[Csnd] Re: Re: VST opcodes (vst4cs) not included?
Date | 2008-04-07 23:25 |
From | "Michael Gogins" |
Subject | [Csnd] Re: Re: VST opcodes (vst4cs) not included? |
Different versions of Microsoft tools have
different menus, but there are similarities.
In Visual Studio 2008 Express Edition,
which is what I use, if you start Visual Studio, you will find a Tools menu,
Visual Studio 2008 Command Prompt item. If you select that, a command shell
with environment variables defined for compiling with Microsoft Visual C++ will
open.
"Shell" is a generic computing term, not
limited to Windows, which refers to a command line interpreter that provides a
user-friendly "shell" to the operating system from which one can type commands
that the shell will interpret to execute operating system calls to load and
execute programs, copy files, and so on. The menus and mouse in a windowed
operating system are another way of executing the same operating system calls.
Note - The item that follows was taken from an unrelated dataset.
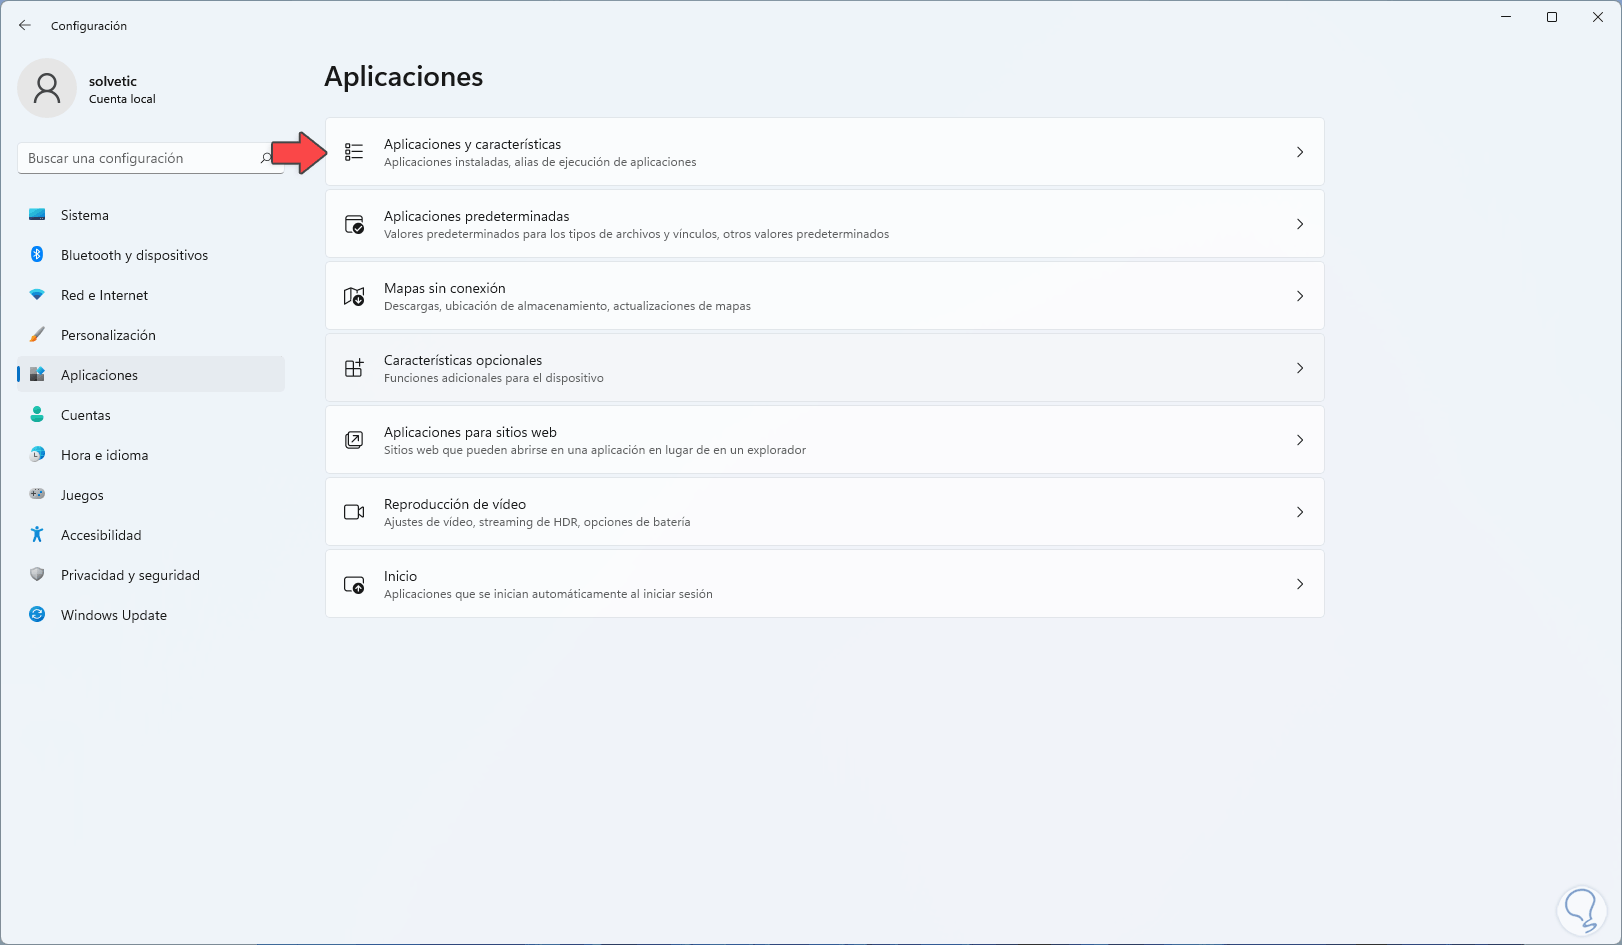Click the Reproducción de vídeo camera icon
The width and height of the screenshot is (1622, 945).
[354, 512]
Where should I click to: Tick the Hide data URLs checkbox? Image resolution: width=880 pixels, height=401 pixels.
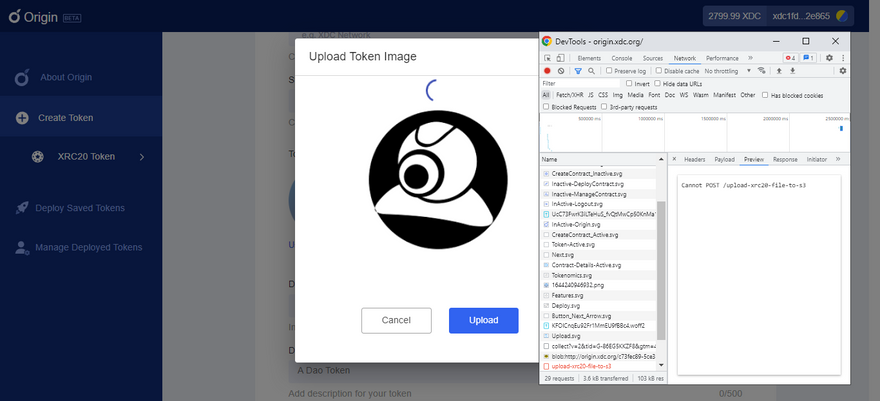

>From this shell, you should be able to change to the build directory and run
scons.
If you don't know what an "environment
variable" is, it's a generic computing term, not limited to Windows, which
refers to a name-value pair that is defined within a given shell. Programs can
access each value by its name. Environment variables are used to specify
configuration data for programs, e.g. the path(s) that the operating system uses
to search for executable files (PATH variable), the path(s) that the C compiler
uses to search for include files (INCLUDE variable), or path(s) that Csound uses
to search for opcodes to load (OPCODEDIR).